*Exercise prompt:*
In the entries that follow, repeat exactly the lines from the one that has "The width and" through the one that has "Screen dimensions: 1092x1116", but omit pictures.

*Dataset extract:*
■ ■ ■ ■ ■

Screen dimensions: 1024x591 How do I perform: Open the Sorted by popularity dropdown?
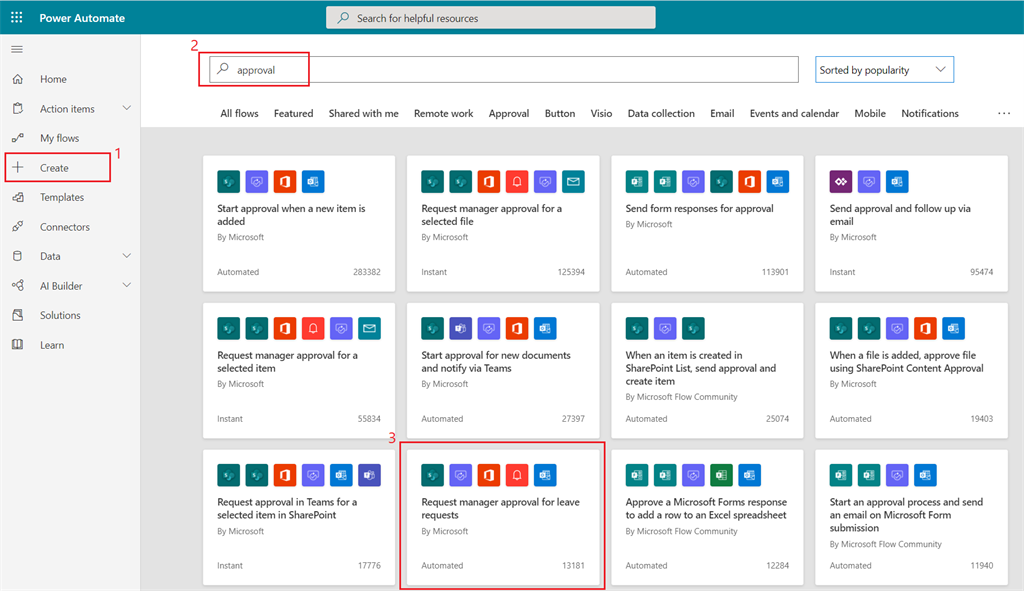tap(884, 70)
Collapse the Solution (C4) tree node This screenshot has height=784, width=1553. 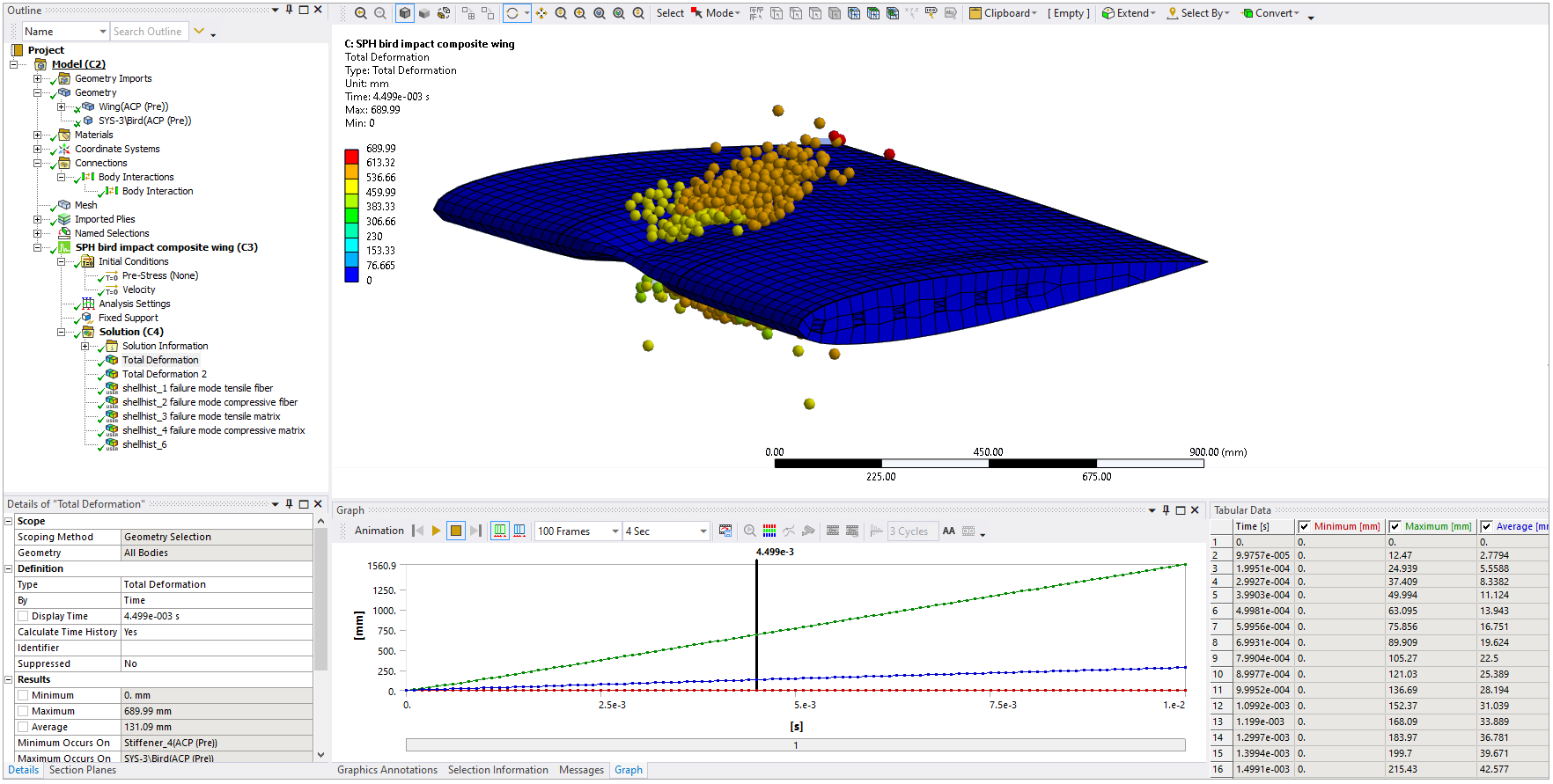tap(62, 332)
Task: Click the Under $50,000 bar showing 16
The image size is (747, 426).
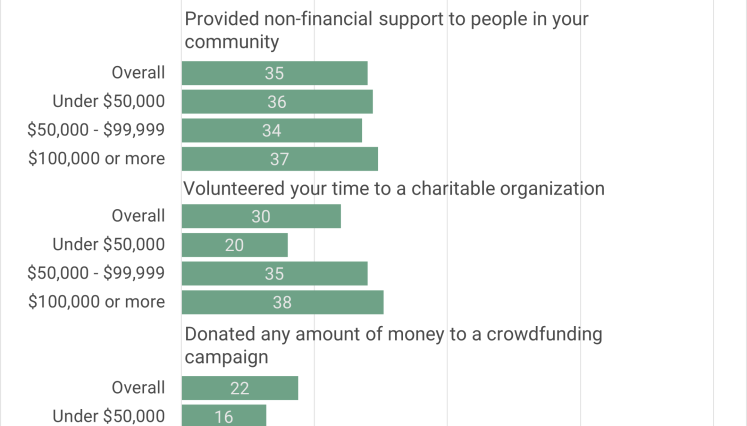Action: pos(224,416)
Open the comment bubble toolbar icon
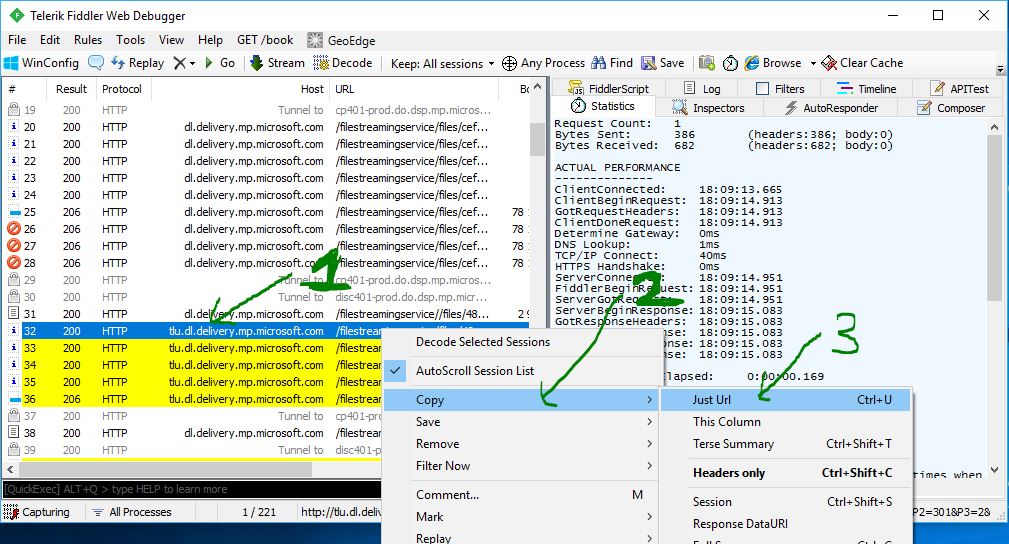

■ ■ ■ ■ ■

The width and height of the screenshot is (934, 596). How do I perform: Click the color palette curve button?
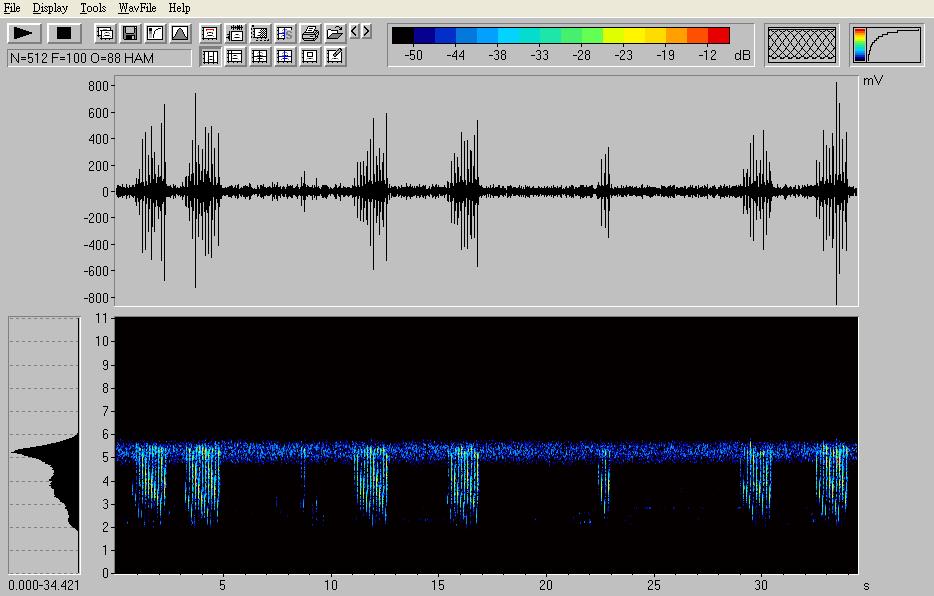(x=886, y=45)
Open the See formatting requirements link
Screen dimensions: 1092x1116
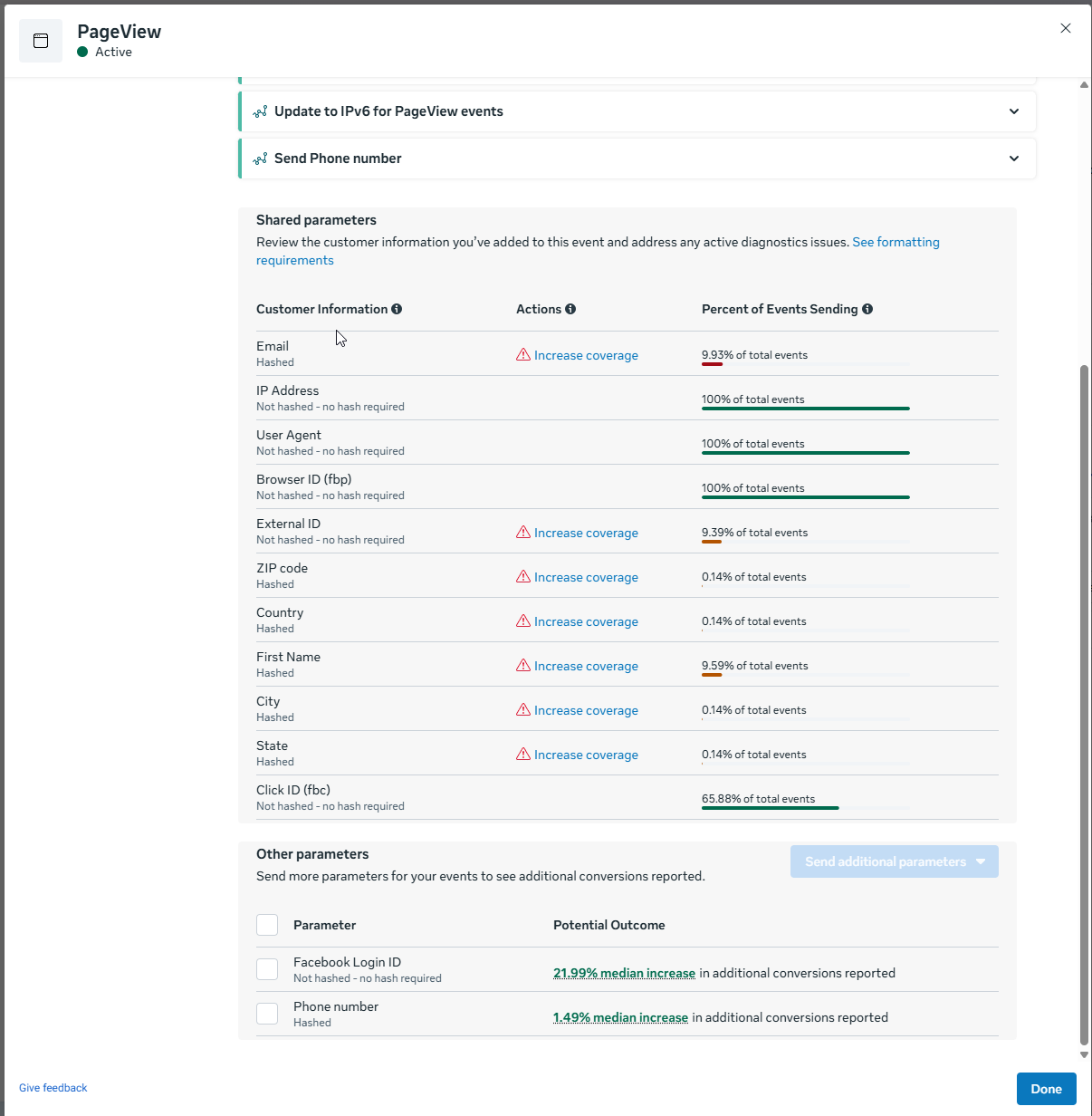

■ ■ ■ ■ ■

*Solution to this task:*
The width and height of the screenshot is (934, 596). How do I perform: Click the color palette curve button?
(x=886, y=45)
Open the See formatting requirements link
Screen dimensions: 1092x1116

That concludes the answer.